Navy admiral says there was no ‘kill all’ order in attack that killed drug boat survivors

Military officials showed lawmakers video of a second strike on an alleged Venezuelan drug boat behind closed doors on Capitol Hill on Thursday and testified that there was no order from Defense Secretary Pete Hegseth to kill everyone on board, multiple lawmakers said.

General Dan Caine, chairman of the Joint Chiefs of Staff, and Navy Admiral Frank “Mitch” Bradley, head of Special Operations Command, briefed the leaders of the Armed Services and Intelligence Committees for both the House and the Senate.
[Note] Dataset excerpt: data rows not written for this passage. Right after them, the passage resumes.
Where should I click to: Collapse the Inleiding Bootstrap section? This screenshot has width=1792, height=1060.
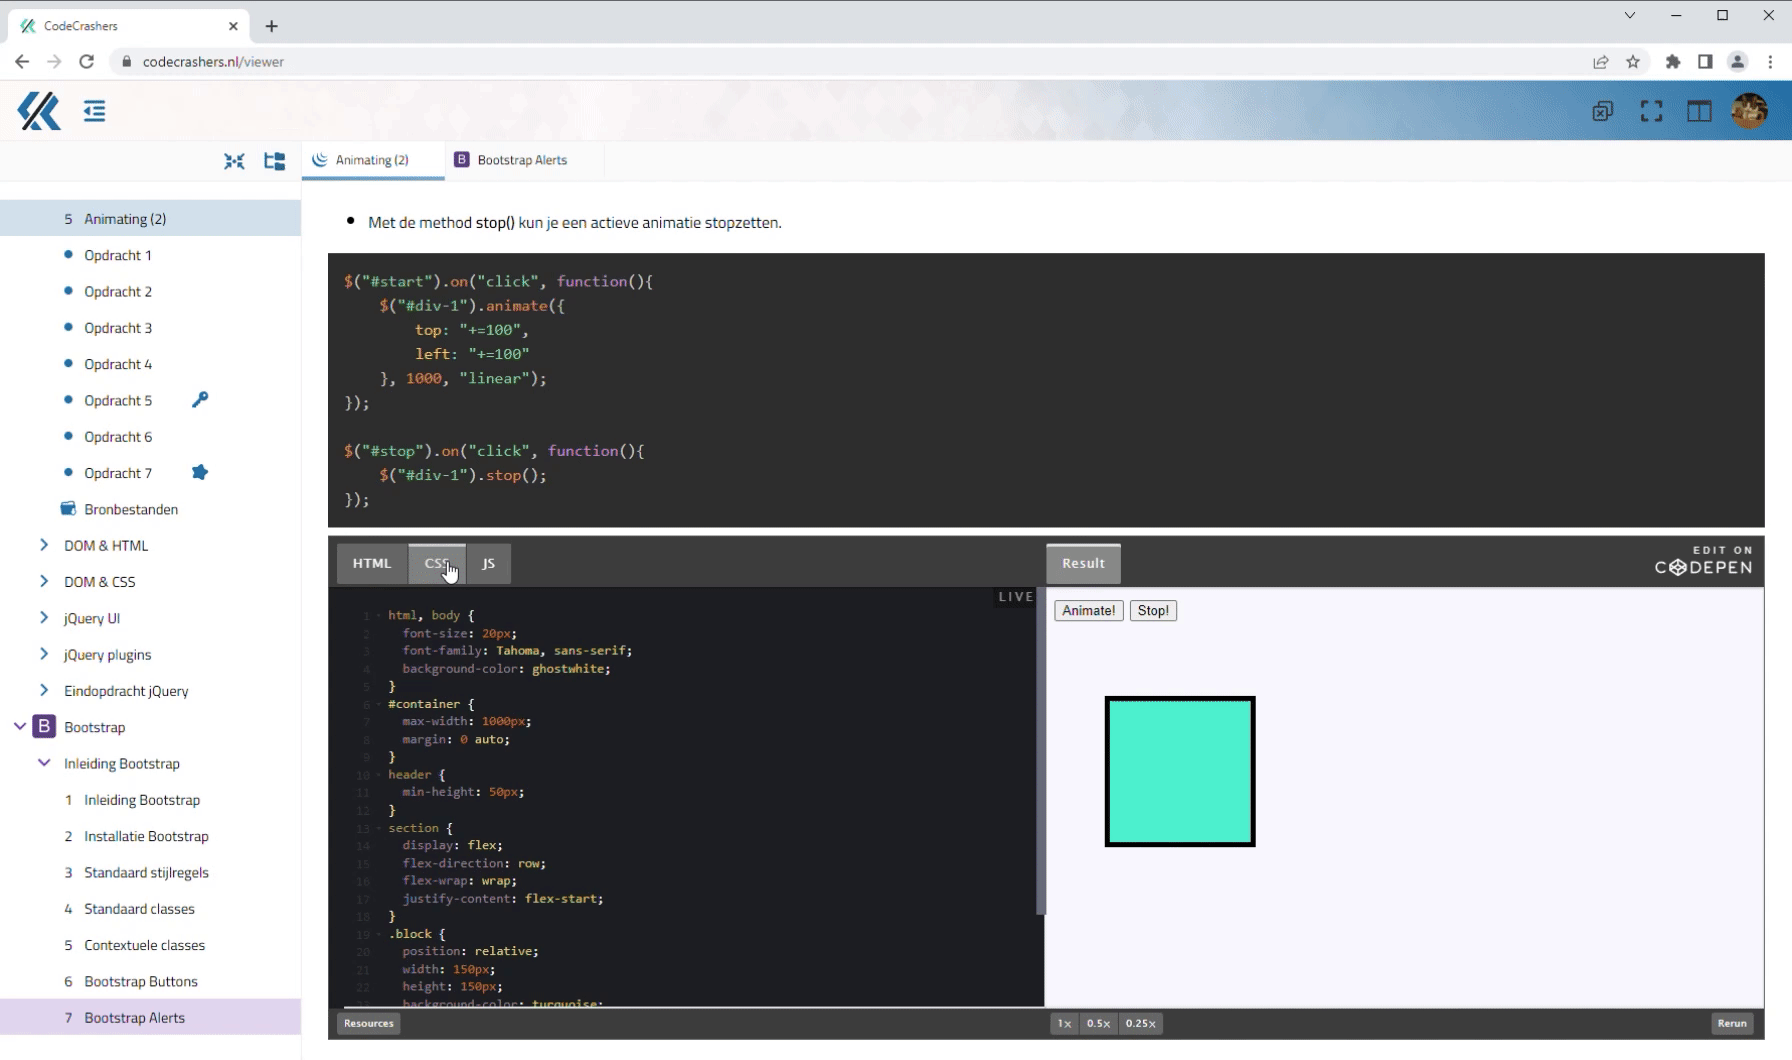point(44,763)
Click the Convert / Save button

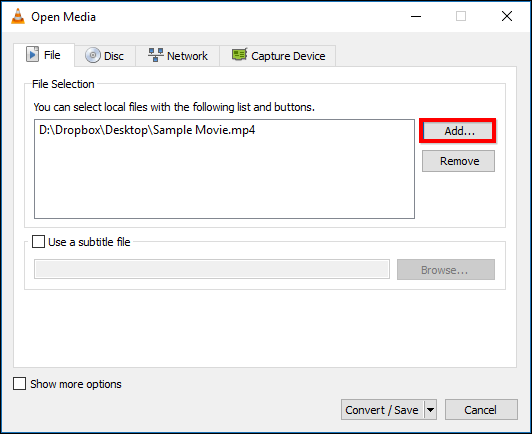[x=382, y=410]
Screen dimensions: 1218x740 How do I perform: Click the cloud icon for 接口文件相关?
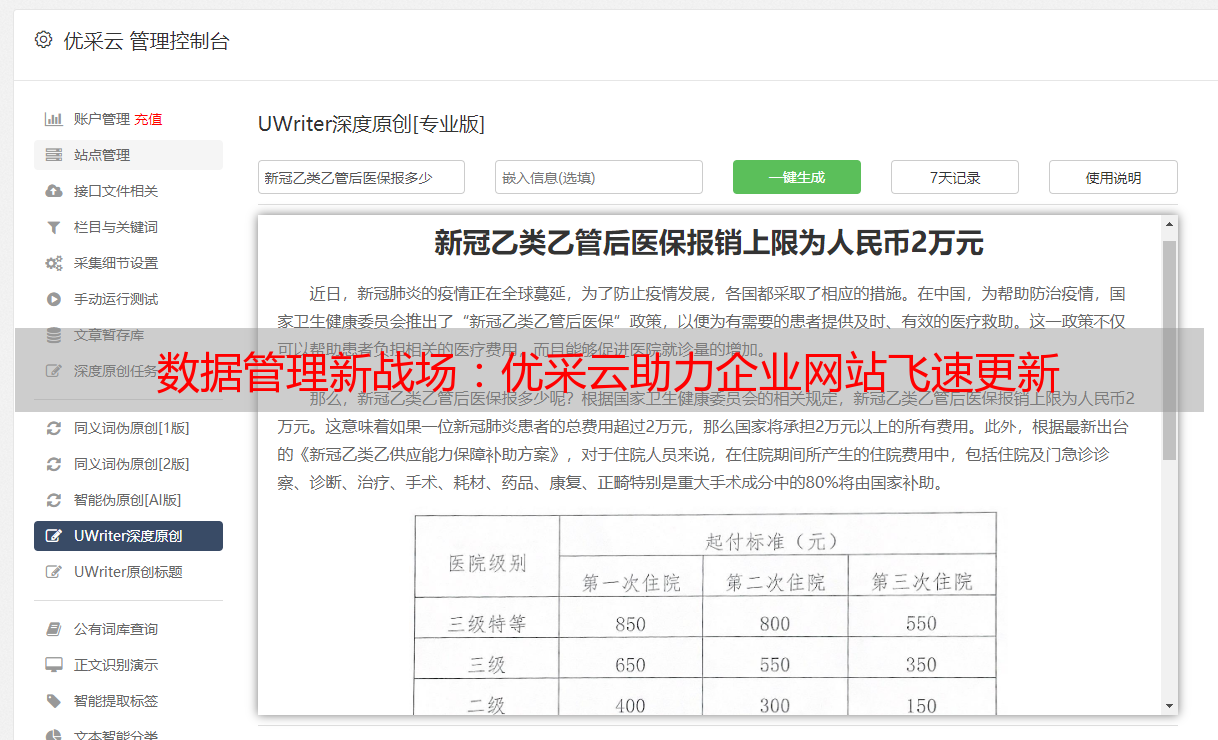click(54, 191)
The classified briefings centered on the Trump administration’s campaign against alleged drug trafficking boats off the coast of South America, including the Sept. 2 follow-on strike that has become a flashpoint in Congress.
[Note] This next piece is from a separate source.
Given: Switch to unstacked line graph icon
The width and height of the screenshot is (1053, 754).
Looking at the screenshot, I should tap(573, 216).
Admiral Frank M. Bradley saw the two survivors of a September strike on an alleged drug-smuggling boat as legitimate military targets based on the rules for the operation, which may have identified them as narco-terrorists, a defense official said. The military then launched a second strike on the same boat, generating controversy over whether the second strike was legal or could potentially constitute a war crime.

Sen. Tom Cotton told reporters about what he heard from Adm. Frank “Mitch” Bradley in a classified briefing, and Cotton is defending the attack. But a Democratic lawmaker who was also briefed says he’s deeply concerned by the video of the second strike.

While Cotton, R-Ark., defended the attack, Democrats who were also briefed and saw video of the survivors being killed questioned the Trump administration’s rationale and said the boat strike was deeply concerning.

“The order was basically: Destroy the drugs, kill the 11 people on the boat,” said Washington Rep. Adam Smith, the top Democrat on the House Armed Services Committee. Smith, who is demanding further investigation, said the survivors were “basically two shirtless people clinging to the bow of a capsized and inoperable boat, drifting in the water.”

Lawmakers want a full accounting after The Washington Post reported that Bradley on September 2nd ordered an attack on the survivors to comply with a directive from Hegseth to “kill everybody.” Legal experts say the attack amounts to a crime if the survivors were targeted.